Download as pdf or txt
Download as pdf or txt
You are on page 1of 13

Building an Artificial Neural

Network with Keras


In this tutorial, you will learn how to build and train an artificial
neural network with Keras. We will make a model that will tell us
if a customer will churn. That can be very useful in businesses.

If you know the customers that will churn, you can provide these
customers with better offers. So you can retain them. We will use
machine learning to determine customers that are likely to churn. We
have a sample dataset from a bank.
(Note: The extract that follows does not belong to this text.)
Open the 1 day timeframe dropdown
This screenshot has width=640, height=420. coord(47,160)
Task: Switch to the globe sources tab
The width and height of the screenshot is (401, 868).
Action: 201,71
We will predict the customers that
will stop banking with this bank.

Prerequisites
To follow along with this tutorial, you need to have:

• Basics of Artificial Neural Network.


• Google Colab.

Table of contents
• Import Libraries
• Data preprocessing
• Build and visualize the Artificial Neural Network
• Training the ANN
• Evaluating the model
Import libraries
Most of the libraries we will be using have been pre-installed on Google
Colab. So, we import them into our code:
import numpy as np
import pandas as pd
import tensorflow as tf

Let us confirm the version of Tensorflow we are using. No need to


import Keras as it runs on top of Tensorflow 2.
print(tf.__version__)

Output
'2.5.0'

Let us load our dataset. If you are running the codes with Google Colab,
then upload the dataset first. Click on the folder icon on the left panel.
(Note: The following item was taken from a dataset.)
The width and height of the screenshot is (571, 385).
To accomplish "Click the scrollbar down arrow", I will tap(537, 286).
Then click on the upload icon.


Go to the directory where the dataset is, in your local computer, and
select it. Click Open, to upload the dataset to Colab.
Let’s load our dataset and display the first five records:
dataset = pd.read_csv('/content/Churn_Modelling.csv')
dataset.head()

Data preprocessing
Not all the features in our dataset are helpful. We do not need the row
number, customer id, and customer names. These features will not
help us predict if the customer will churn. Hence, we can get rid of
them. We use the code below to separate the features and the label.
X = dataset.iloc[:, 3:-1].values
y = dataset.iloc[:, -1].values
print(X)
print(y)

Here are the features and labels obtained after separation:


You notice that there are some categorical variables in our dataset.
They are in the geography and gender columns. We have to encode
these variables. Since there are two unique variables in
the Gender column, we label-encode it. Then, we one-hot encode
the Geography column.

One-Hot Encoding creates new columns in the dataset. The number of


new columns created depends on the number of unique values in the
column to be one-hot encoded. These new columns replace the
geography column. For instance, 1.0, 0.0, 0.0 represents a customer
from France.

Label Encoding the gender column replaces the texts with


numbers. 0 represents Female, while 1 represents Male.
# label encode the gender column
from sklearn.preprocessing import LabelEncoder
le = LabelEncoder()
X[:, 2] = le.fit_transform(X[:, 2])
print(X)

This is the result obtained after label-encoding:


# one-encode the geography column
from sklearn.compose import ColumnTransformer
from sklearn.preprocessing import OneHotEncoder
ct = ColumnTransformer(transformers=[('encoder',
OneHotEncoder(), [1])], remainder='passthrough')
X = np.array(ct.fit_transform(X))
print(X)

This is the result obtained after one-hot encoding:

Next, using the code below, we split our dataset into training and
testing set:
# split the dataset into train and test set
from sklearn.model_selection import train_test_split
X_train, X_test, y_train, y_test = train_test_split(X, y,
test_size = 0.2, random_state = 0)

Finally, we perform feature scaling. It is vital in deep learning as it


helps to reduce the training time.
from sklearn.preprocessing import StandardScaler
sc = StandardScaler()
X_train = sc.fit_transform(X_train)
X_test = sc.transform(X_test)
print(X_train)

These are the results obtained after feature-scaling:


Now that that’s done, let’s build and visualize our ANN.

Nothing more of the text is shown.